As far as our future goes, I think we've got a terrific future and the main thing is getting one step right at a time so we can move on to the next phase. What the Sun has is enormous faith in this enterprise and the courage of its convictions. I found myself with Bea Riddell yesterday, sitting down with an architect planning the new building which will be on the side of the existing Sun building, and planning not only for that building, but for the expansion of the existing staff. The Sun has already ordered a dedicated press for us. That is faith and that's the kind of attitude we were so delighted they brought to the party.
There's also the notion of phase two and phase three and they're closer than you think. Once we get our act together here in Toronto-once we understand the nature of the beachhead that we've landed on-if we can do it here, we can certainly do it elsewhere.

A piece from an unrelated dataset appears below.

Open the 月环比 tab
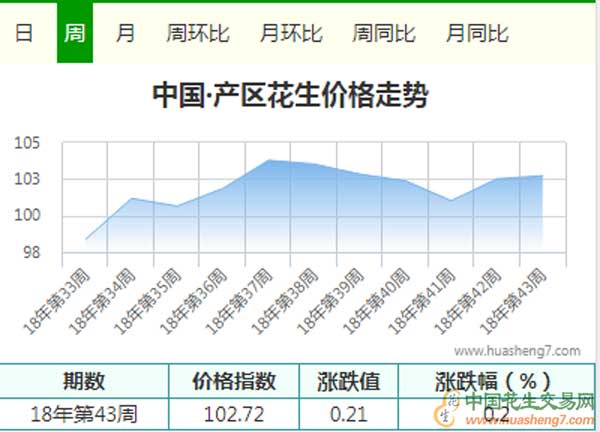 tap(291, 32)
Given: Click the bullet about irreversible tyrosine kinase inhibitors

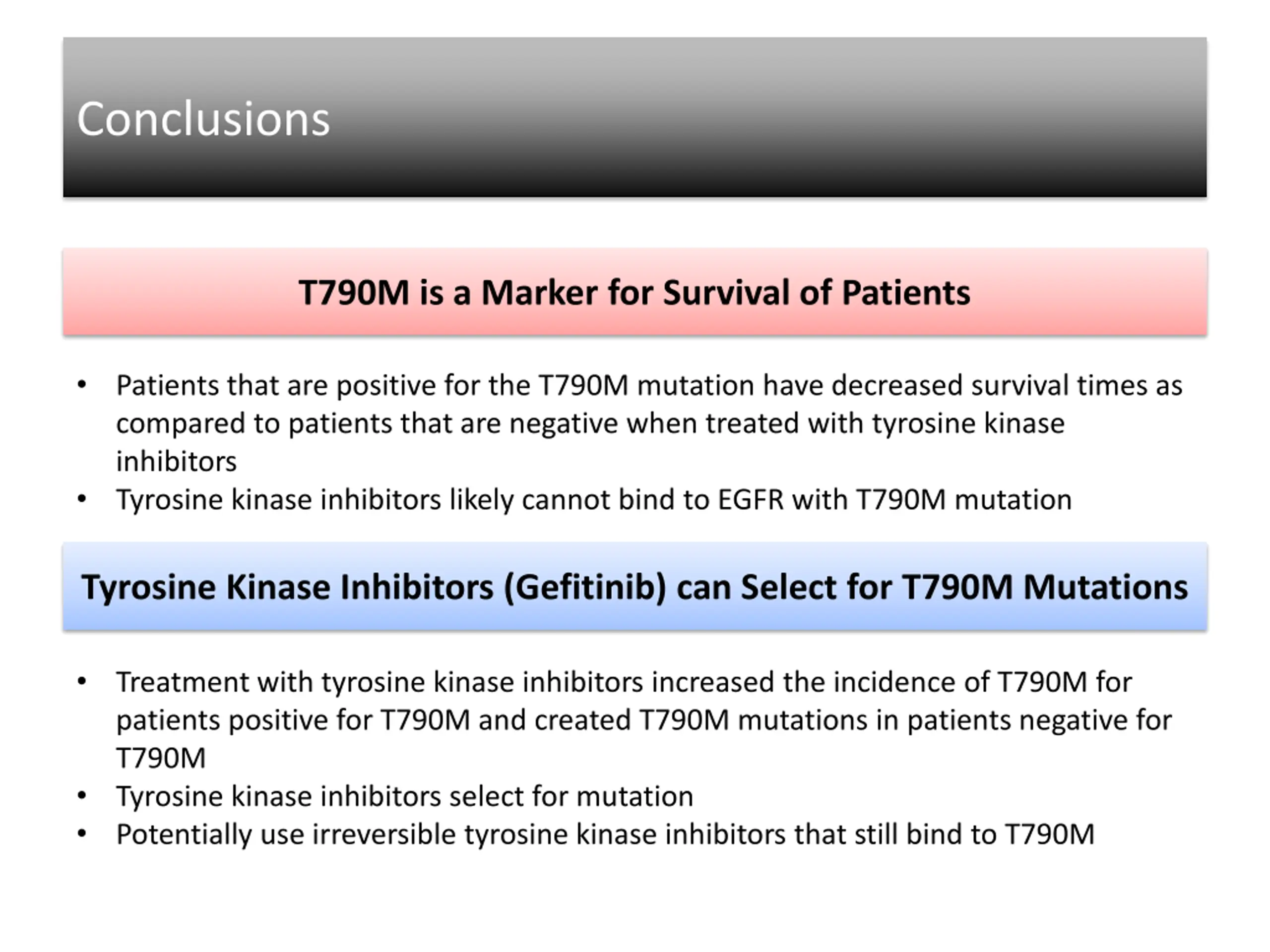Looking at the screenshot, I should 585,834.
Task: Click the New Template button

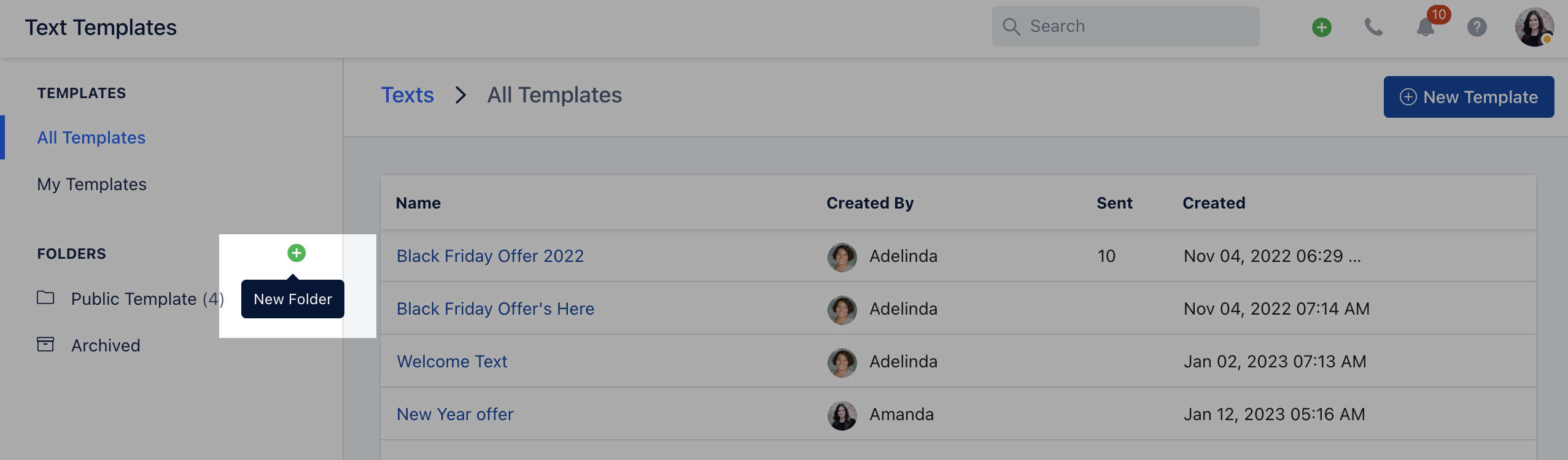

Phase two and three will follow on rapidly and that will involve going national in the fullest sense of the word with printing regionally, satellites, regional distribution system, home delivery and the whole bells and whistles. That is the goal and we think it's closer than many people realize.
But that's only the beginning, because when you have a great daily financial newspaper, you have a number of other things. You have information which can be used in a variety of ways. And so what we see is the use of electronic information-The Wall Street Journal, for instance, whose circulation and ad linage is dropping off, is making more money than ever from the electronic side. We've got all of that with us, too. We have all the on-line information, FP on-line. We have all of our traditional Financial Post information services and the value that's being added to them will be greatly enhanced.
And it doesn't end there. We're going to be able to provide financial information in any format you wish, whether it's radio, or we're looking now at things like television, and we've already produced books and we shall produce more. It's almost limitless. But the main thing is a step at a time, one bite at a time.
So that's the core of our operation-the weekly with the four little friends tagging along like ducklings after the mother duck. And our mandate clearly, at the end of the day, is to become great. Now, I'm not naive and I am a historian and I know that institutions are not made great overnight. I was lucky enough to be the president of the oldest university in Canada and I can tell you it takes time in any institution to create greatness.
You can make something good enough-and I think we are doing pretty well already on this product-but you should never be satisfied with that and the mandate is to get right out there the way Barney Kilgore did with The Wall Street Journal, recognize that good is a good start, but that greatness is the goal. Thank you very much.
The appreciation of the audience was expressed by Douglas L. Derry, a Past President of The Club.